Volume 3, Issue 7 (July Issue)

An Uncommon Cause of Dysphagia in the Pediatric Patient

Nicholas Figaro*, Richard Koonoolal, Rodolfo Arozarena and Solaiman Juman

Department of Clinical Surgical Sciences, University of West Indies, Eric Williams Medical Sciences Complex, Champs Fleur, Trinidad and Tobago

*Corresponding author: Nicholas Figaro, Department of Clinical Surgical Sciences, University of West Indies, Eric Williams Medical Sciences Complex, Champs Fleur, Trinidad and Tobago, Tel: +8682254673; E-mail: nicholasfigaro@gmail.com

Received: August 09, 2021; Accepted: August 16, 2021; Published: September 02, 2021

Citation: Figaro N, Koonoolal R, Arozarena R, et al. An Uncommon Cause of Dysphagia in the Pediatric Patient. Clin Image Case Rep J. 2021; 3(7): 176.

An Uncommon Cause of Dysphagia in the Pediatric Patient
Abstract

A 3 year old female was referred to the ENT outpatient clinic for dysphagia. The patient’s parents reported several visits to their general practitioner over a 3 month period with complaints of difficulty swallowing solids, a sensation of something in the throat and a constant dry cough. Persistence of her symptoms despite several courses of antibiotics and analgesics lead to her seeking further medical care.

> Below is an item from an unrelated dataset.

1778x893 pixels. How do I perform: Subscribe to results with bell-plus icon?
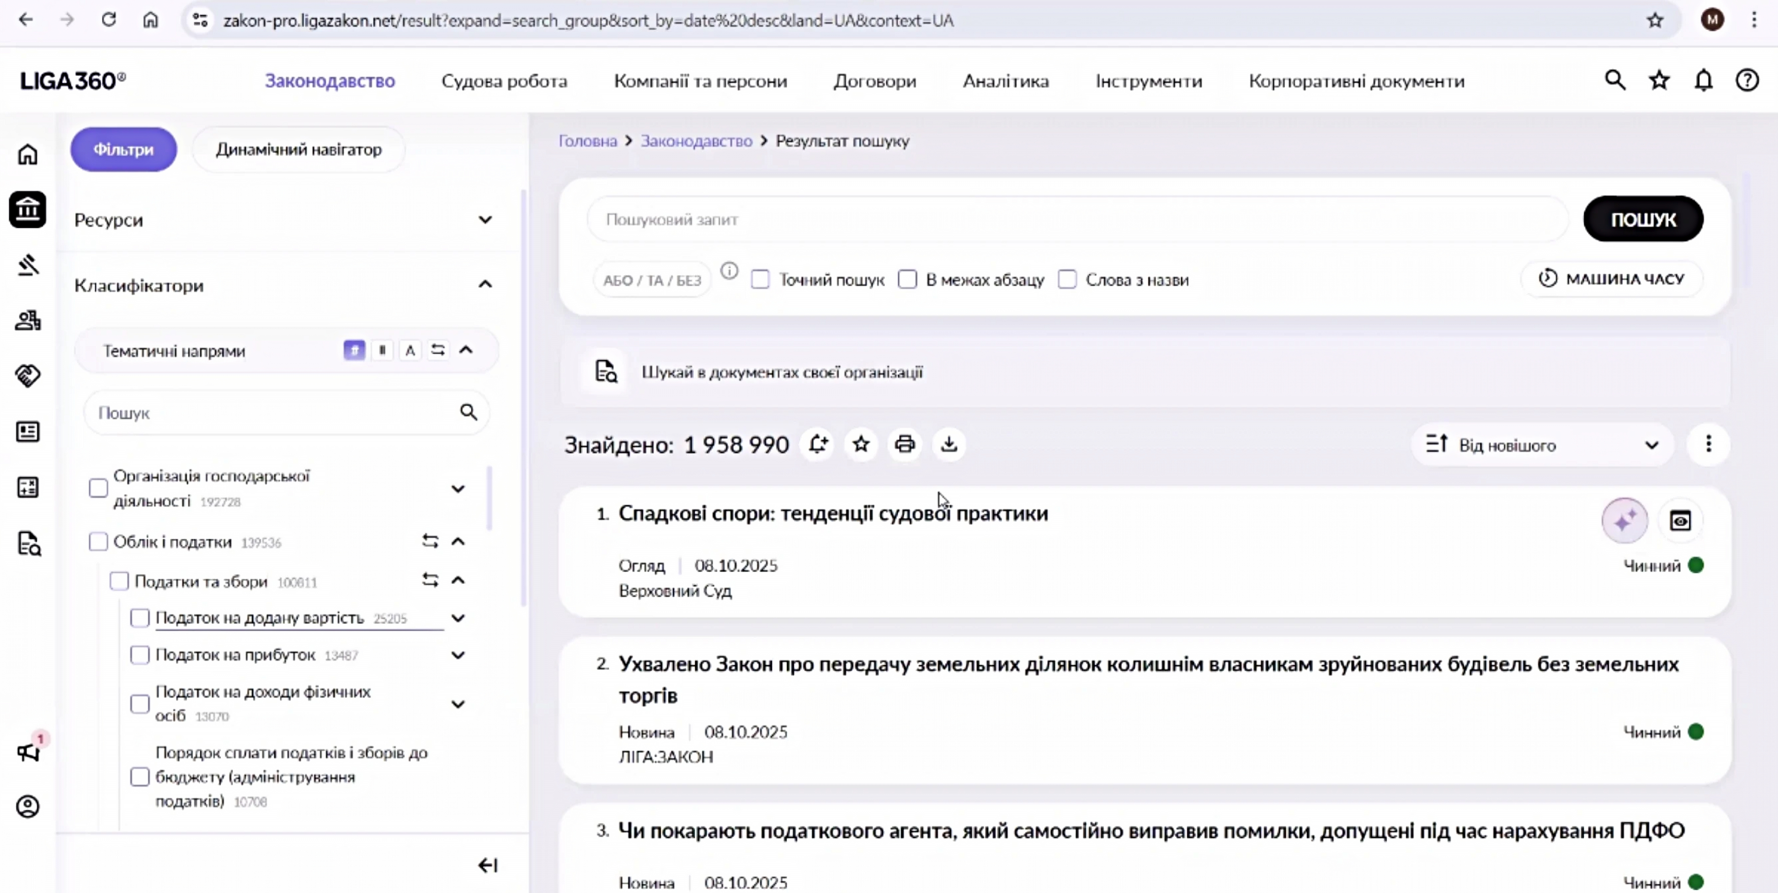818,444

On general examination the patient’s body habitus was appropriate for her age. She had no stridor and her voice was normal. Oral examination revealed a mass at the posterior third of her tongue (Figure 1). Flexible nasolaryngoscopy revealed a 2.0 x 1.0 cm well defined, smooth mucosa covered mass at the base of tongue and vallecula abutting the lingual surface of the epiglottis. The patient’s hematological and biochemical blood parameters were within normal limits. Ultrasonography of the patient’s neck confirmed normal thyroid tissue. Computed Tomography imaging demonstrated a 2.2cm x 1.5cm well defined, hypodense cystic lesion, arising from the vallecula, displacing the epiglottis posteriorly causing mild retrolingual narrowing (Figure 2). The patient was diagnosed with a vallecular cyst.

The case was discussed with the senior anesthetist prior to general anesthesia. Nasotracheal intubation was performed and the suspension laryngoscope was passed. Using cold steel instruments and local cautery the lesion was removed en toto (Figure 3A and 3B). The patient was extubated and managed in the pediatric intensive care unit for twenty-four hours and subsequently discharged on post-operative day 3 with no significant complaints.

Histopathology confirmed the diagnosis of a vallecular cyst (Figure 4). There was no recurrence of the cystic lesion on our patient’s one year follow up.